● Exercício curto 1:
No trecho do documento sobre o conflito de jurisprudência, explique por que motivo o magistrado do Ministério Público pediu a resolução do conflito entre os dois acórdãos. Responda em uma a três frases.
● Exercício curto 2:
Prossiga com o texto do acórdão do Supremo Tribunal Administrativo sobre o conflito de jurisprudência a partir da última frase apresentada.

***** Trecho do documento

Recurso n.º 8483, em que é requerente o agente do Ministério Público junto da secção do Contencioso do Trabalho e Previdência Social - conflito de jurisprudência.

Texto do documento

Assento 1/77

(TRIBUNAL PLENO)

Acórdão de 27 de Janeiro de 1977 Assunto:

Assento - Sentença em processo de transgressões - Factos provados.

Sumário:

Observa-se o disposto no n.º 2 do artigo 192.º do Código de Processo do Trabalho quando na sentença se consideram provados os factos constantes do auto de notícia sem directamente se fazer a sua descrição.

Recurso n.º 8483, em que é requerente o agente do Ministério Público junto da secção do Contencioso do Trabalho e Previdência Social - conflito de jurisprudência - e de que foi relator o Exmo. Conselheiro Dr. João Augusto Pacheco e Melo Franco.

Acordam no Supremo Tribunal Administrativo, em tribunal pleno:

O Exmo. Magistrado do Ministério Público junto da 3.ª Secção deste Tribunal, ao abrigo do n.º 2 do artigo 195.º do Código de Processo do Trabalho, veio requerer a resolução do conflito de jurisprudência entre os Acórdãos, proferidos por aquela Secção, de 16 de Novembro de 1971 e 8 de Julho de 1975, pois, segundo alega, no primeiro se decidiu que satisfaz à exigência do n.º 2 do artigo 192.º do Código de Processo do Trabalho a declaração, consignada na sentença, de se haverem provado os factos constantes do auto de notícia base do processo, enquanto no segundo se entendeu precisamente o contrário, ordenando-se a baixa do processo para ampliação da matéria de facto, por na sentença, embora se consignando terem sido provados os factos constantes do auto de notícia, nele estes não terem sido descritos.

**********
***** Dados brutos

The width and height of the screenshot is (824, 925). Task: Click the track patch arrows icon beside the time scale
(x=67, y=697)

**********
***** Dados brutos

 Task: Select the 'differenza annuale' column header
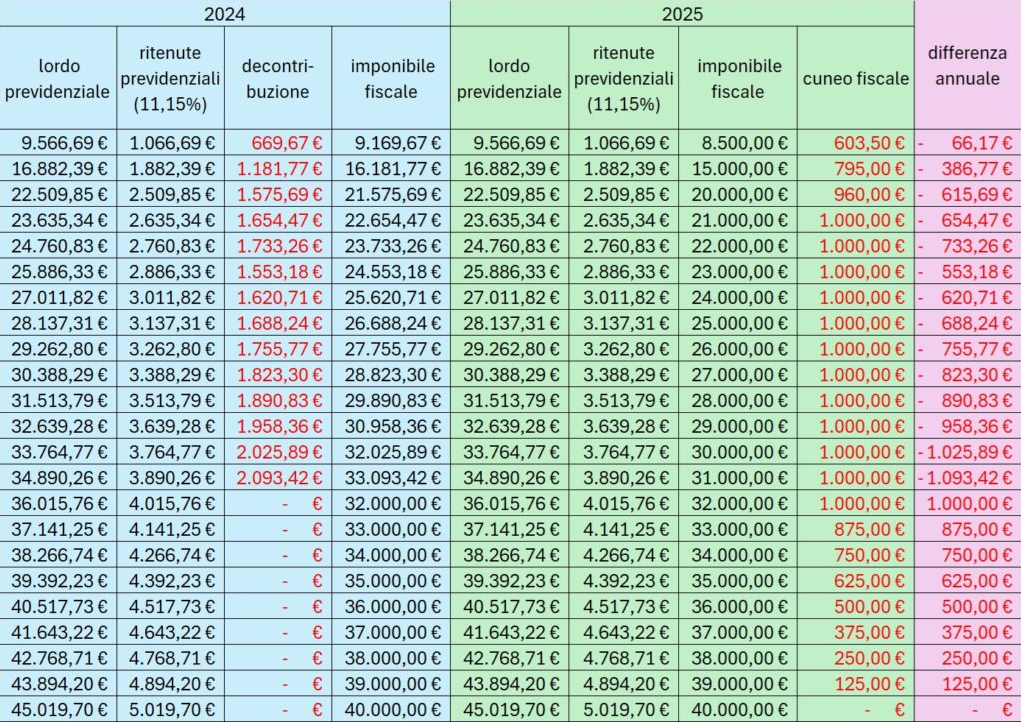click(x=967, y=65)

**********

● Resposta esperada 1:
Segundo alegou, os dois acórdãos decidiram em sentidos opostos. O de 16 de Novembro de 1971 considerou que a declaração, na sentença, de se terem provado os factos do auto de notícia satisfaz a exigência do n.º 2 do artigo 192.º do Código de Processo do Trabalho. O de 8 de Julho de 1975 entendeu o contrário e ordenou a baixa do processo para ampliação da matéria de facto, por esses factos não terem sido descritos na sentença.

● Resposta esperada 2:
Foram verificados pela Secção os pressupostos da admissibilidade do recurso para o tribunal pleno e, por isso, mandado seguir o mesmo, tendo aquele ilustre magistrado produzido a sua alegação no sentido de ser proferido assento em que se decida que «observa o disposto no artigo 192.º, n.º 2, do Código de Processo do Trabalho o juiz que, na sentença, considera provados os factos constantes do auto de notícia sem directamente os descrever».

Levantada a questão da competência deste tribunal pleno para proferir assentos, há que começar por este ponto.

Segundo a Lei Orgânica (Decreto-Lei 40768, de 8 de Setembro de 1956) e respectivo regulamento, este Supremo Tribunal Administrativo, constituído por três secções, funcionava em pleno, com todos os juízes que o compunham, nos casos ali prescritos.

Não era, porém, só naqueles casos que o Tribunal funcionária em pleno, pois o n.º 2 do artigo 195.º do Código de Processo do Trabalho determinava expressamente que a resolução dos conflitos de jurisprudência discriminados no número anterior eram da competência do Supremo Tribunal Administrativo funcionando em tribunal pleno.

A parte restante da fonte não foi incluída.